Higher Institute of Applied Arts - October 6

Abstract

The Art Deco movement appeared for the first time in France, in the late nineteenth century, when many prominent artists and designers, who played a prominent role in the development of the Art Nouveau style, realized that adopting traditional methods of production had become unsuitable for a modern and challenging world, and that it was time Time to move to a new style on the threshold of a new century.

Art Deco is one of the theories of the trend of modernity in design, which is characterized by an evolutionary design style based on the modern application of classicism, with an eclectic artistic spirit that combines simple geometric shapes and traditional motifs, which reflect luxury and social and technological progress.

The Art Deco movement was not a single style, but rather a group of different and sometimes contradictory styles, united by the desire to apply the concept of modernity, as it was influenced by most of the design movements that appeared in its era, such as Cubism and the School of Modern Art, and its lines and artistic forms were inspired by patterns. Ancient African, Pharaonic, and Aztec (Native American), designers went on to fuse machine-designed elements with ancient motifs from Egypt, Mesopotamia (Babylon, Assyria, and Sumer), Greece, Rome, Asia, and Mesoamerica.

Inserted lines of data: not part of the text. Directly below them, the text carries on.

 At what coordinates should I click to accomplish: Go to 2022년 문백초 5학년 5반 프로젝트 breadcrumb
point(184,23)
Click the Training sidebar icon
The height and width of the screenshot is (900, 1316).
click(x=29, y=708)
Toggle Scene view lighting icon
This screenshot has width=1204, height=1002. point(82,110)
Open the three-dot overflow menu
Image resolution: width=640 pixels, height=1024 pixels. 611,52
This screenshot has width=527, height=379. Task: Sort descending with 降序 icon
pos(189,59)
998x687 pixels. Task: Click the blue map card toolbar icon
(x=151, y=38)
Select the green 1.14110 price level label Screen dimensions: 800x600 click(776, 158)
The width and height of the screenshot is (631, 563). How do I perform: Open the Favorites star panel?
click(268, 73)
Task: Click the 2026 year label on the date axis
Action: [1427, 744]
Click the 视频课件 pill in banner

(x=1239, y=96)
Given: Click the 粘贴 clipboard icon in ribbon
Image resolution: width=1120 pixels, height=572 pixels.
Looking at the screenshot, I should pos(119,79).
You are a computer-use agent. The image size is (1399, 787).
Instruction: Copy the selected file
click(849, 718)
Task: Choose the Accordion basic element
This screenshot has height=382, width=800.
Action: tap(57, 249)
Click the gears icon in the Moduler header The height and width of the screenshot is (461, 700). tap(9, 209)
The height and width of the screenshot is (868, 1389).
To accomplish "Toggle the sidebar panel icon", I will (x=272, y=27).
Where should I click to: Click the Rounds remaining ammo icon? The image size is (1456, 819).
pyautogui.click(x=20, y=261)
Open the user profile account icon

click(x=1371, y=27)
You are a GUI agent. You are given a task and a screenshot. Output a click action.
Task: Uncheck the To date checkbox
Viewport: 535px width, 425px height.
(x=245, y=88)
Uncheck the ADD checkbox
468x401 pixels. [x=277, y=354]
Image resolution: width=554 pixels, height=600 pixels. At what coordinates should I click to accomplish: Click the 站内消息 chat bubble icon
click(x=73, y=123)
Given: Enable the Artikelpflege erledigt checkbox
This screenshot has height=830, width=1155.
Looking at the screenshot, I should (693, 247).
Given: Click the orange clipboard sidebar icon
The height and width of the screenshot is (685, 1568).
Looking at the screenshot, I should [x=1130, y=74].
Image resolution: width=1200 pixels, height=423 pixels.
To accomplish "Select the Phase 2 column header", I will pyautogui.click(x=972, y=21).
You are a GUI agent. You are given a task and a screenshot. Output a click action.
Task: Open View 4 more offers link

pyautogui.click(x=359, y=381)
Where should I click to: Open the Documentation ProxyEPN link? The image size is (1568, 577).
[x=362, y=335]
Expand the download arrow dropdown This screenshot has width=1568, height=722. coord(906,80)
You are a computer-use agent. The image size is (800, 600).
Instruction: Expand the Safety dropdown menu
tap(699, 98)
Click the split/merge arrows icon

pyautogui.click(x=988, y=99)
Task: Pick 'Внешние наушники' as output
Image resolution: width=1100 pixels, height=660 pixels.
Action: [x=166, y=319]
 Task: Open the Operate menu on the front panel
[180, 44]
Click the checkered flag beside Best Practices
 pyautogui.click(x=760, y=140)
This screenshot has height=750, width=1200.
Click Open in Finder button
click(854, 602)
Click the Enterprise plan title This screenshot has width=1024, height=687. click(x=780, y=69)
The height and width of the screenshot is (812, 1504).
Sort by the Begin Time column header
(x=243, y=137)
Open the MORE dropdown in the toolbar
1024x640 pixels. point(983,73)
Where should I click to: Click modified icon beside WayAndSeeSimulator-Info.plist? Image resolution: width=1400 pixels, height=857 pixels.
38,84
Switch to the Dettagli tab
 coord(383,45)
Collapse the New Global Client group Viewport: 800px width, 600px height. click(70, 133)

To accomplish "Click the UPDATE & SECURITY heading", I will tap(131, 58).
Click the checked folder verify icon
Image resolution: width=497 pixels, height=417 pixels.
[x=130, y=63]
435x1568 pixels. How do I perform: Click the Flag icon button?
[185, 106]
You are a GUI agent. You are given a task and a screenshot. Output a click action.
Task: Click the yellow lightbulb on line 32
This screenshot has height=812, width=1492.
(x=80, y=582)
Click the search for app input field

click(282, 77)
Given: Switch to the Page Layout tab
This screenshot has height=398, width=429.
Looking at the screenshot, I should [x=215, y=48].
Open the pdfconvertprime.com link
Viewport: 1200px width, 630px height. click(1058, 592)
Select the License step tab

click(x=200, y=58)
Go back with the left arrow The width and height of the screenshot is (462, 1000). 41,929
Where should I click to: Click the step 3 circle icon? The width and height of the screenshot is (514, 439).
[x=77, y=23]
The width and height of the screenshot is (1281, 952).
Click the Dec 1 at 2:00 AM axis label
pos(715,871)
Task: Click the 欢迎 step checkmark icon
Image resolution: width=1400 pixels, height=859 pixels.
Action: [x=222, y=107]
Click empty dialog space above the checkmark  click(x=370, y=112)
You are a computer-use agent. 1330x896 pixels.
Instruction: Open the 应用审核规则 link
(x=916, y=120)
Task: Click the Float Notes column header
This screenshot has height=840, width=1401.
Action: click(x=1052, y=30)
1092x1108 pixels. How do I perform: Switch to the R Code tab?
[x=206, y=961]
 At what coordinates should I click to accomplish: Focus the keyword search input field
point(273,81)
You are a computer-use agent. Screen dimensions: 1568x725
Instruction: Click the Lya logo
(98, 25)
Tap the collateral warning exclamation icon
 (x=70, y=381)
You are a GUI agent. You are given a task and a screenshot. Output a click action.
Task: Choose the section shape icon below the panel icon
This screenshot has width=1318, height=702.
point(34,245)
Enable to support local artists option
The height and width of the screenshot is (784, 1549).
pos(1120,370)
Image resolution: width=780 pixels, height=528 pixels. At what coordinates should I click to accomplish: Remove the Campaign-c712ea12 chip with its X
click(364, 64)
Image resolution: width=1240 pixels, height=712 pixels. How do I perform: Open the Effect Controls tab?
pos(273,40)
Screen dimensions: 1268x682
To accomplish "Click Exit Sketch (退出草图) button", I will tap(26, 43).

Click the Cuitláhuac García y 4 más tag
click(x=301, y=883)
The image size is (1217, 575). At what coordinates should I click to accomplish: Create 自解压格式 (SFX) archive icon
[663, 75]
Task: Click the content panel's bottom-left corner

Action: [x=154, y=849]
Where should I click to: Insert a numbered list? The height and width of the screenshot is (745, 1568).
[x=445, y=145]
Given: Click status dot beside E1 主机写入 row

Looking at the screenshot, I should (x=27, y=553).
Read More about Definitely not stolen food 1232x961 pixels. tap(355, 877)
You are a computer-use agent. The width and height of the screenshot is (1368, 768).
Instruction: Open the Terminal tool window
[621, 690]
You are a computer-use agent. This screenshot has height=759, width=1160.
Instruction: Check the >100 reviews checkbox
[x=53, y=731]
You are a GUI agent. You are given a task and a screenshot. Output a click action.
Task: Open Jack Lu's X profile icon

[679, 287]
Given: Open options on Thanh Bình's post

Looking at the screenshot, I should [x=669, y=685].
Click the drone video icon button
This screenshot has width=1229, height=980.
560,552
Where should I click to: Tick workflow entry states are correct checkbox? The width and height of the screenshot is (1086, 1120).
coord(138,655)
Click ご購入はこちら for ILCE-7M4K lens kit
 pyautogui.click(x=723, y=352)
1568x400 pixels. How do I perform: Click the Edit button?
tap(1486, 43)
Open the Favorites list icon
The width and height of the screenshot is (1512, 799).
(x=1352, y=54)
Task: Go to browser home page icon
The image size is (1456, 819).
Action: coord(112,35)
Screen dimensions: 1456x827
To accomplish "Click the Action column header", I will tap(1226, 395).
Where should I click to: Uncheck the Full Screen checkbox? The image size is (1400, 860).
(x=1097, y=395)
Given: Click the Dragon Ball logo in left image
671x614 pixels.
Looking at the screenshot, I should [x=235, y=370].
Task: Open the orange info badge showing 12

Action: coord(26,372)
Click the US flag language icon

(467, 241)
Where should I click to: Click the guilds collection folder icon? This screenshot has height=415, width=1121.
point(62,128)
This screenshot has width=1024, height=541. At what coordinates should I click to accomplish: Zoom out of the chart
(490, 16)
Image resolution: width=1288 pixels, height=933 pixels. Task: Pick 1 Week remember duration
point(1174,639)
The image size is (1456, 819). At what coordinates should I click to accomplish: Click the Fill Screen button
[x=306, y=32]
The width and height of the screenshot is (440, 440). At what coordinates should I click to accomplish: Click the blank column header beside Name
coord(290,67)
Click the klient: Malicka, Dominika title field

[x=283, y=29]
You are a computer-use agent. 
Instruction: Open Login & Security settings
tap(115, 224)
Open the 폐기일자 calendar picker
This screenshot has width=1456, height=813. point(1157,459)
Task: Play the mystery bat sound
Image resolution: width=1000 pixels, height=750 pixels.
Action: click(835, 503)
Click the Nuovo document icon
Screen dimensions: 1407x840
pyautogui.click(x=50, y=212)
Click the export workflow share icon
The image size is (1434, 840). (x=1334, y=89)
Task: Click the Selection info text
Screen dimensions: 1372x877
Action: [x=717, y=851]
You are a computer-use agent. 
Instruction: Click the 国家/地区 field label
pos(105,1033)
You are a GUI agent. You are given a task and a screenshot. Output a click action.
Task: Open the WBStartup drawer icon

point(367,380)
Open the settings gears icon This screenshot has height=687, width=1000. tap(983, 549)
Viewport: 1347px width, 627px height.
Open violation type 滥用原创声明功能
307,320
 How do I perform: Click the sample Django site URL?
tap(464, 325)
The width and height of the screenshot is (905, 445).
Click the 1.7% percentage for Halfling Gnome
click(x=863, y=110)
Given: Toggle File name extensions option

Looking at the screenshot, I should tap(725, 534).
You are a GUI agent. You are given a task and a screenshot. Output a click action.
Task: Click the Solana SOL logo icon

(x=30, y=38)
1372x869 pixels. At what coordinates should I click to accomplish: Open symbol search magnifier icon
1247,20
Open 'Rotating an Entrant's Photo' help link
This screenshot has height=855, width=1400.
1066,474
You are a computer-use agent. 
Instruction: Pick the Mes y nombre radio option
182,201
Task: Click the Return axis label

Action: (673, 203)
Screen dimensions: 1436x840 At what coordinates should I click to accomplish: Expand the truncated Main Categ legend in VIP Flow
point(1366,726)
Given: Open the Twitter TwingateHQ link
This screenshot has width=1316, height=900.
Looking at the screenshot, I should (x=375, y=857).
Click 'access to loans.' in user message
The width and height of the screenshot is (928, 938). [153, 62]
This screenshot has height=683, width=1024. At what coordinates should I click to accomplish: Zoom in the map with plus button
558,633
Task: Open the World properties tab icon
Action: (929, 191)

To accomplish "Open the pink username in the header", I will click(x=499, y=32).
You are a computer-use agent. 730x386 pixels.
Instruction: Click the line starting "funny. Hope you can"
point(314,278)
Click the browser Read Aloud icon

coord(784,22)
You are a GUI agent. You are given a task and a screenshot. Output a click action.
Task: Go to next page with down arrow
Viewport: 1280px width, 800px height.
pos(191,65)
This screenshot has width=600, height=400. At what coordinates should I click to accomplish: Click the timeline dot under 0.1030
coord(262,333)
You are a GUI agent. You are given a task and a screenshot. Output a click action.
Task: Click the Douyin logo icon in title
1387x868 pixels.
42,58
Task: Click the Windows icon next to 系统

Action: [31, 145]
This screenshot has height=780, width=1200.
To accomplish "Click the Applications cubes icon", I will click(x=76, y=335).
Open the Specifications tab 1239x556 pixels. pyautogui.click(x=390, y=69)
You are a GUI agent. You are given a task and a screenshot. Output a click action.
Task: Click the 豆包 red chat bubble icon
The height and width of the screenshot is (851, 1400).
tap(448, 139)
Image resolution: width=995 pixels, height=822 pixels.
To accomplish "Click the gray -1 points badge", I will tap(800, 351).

Hence the importance of the analytical study of the most famous works of interior design of the Art Deco decorative style and its sources of inspiration and the study of the interaction between it and those sources through the employment of different lines, materials, colors and textures and the employment of general rules extracted from the visual relations between the elements of interior design in finding indicators of visual integration.